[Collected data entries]
┄┄┄┄┄┄┄┄┄┄

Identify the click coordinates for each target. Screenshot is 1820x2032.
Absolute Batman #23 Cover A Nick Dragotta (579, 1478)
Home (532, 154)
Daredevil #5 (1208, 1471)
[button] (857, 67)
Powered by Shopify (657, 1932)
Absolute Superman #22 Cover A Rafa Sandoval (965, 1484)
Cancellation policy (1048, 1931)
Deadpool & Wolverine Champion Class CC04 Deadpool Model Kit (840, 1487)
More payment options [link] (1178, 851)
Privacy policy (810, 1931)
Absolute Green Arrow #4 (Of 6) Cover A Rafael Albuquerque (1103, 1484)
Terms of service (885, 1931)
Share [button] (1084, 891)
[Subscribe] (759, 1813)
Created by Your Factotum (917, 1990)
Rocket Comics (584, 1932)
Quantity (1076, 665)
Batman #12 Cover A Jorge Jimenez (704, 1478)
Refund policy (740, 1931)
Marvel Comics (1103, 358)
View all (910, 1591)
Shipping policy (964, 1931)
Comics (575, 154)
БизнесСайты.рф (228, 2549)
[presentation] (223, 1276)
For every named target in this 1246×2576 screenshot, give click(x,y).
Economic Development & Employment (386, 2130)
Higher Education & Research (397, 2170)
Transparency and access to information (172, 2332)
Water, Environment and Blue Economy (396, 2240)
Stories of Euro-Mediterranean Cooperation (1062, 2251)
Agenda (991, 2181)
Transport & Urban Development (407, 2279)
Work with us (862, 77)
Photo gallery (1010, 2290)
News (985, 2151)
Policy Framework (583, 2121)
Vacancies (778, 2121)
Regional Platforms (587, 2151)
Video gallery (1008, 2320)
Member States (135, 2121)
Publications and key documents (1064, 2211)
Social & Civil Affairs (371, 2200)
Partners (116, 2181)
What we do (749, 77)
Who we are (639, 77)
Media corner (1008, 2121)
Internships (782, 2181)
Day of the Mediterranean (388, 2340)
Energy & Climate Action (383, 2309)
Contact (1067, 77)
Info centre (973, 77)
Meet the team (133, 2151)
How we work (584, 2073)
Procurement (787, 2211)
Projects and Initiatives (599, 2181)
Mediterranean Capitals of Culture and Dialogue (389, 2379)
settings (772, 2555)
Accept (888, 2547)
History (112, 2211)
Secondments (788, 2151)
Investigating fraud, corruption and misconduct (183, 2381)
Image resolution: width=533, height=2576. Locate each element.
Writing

┄┄┄┄┄┄┄┄┄┄

■ TASK TO CARRY OUT ■
Exactly reproduce the lines of the data above that run from the line containing "Procurement (787, 2211)" through the final one.

■ OUTPUT OF THE TASK ■
Procurement (787, 2211)
Projects and Initiatives (599, 2181)
Mediterranean Capitals of Culture and Dialogue (389, 2379)
settings (772, 2555)
Accept (888, 2547)
History (112, 2211)
Secondments (788, 2151)
Investigating fraud, corruption and misconduct (183, 2381)
Image resolution: width=533, height=2576. Locate each element.
Writing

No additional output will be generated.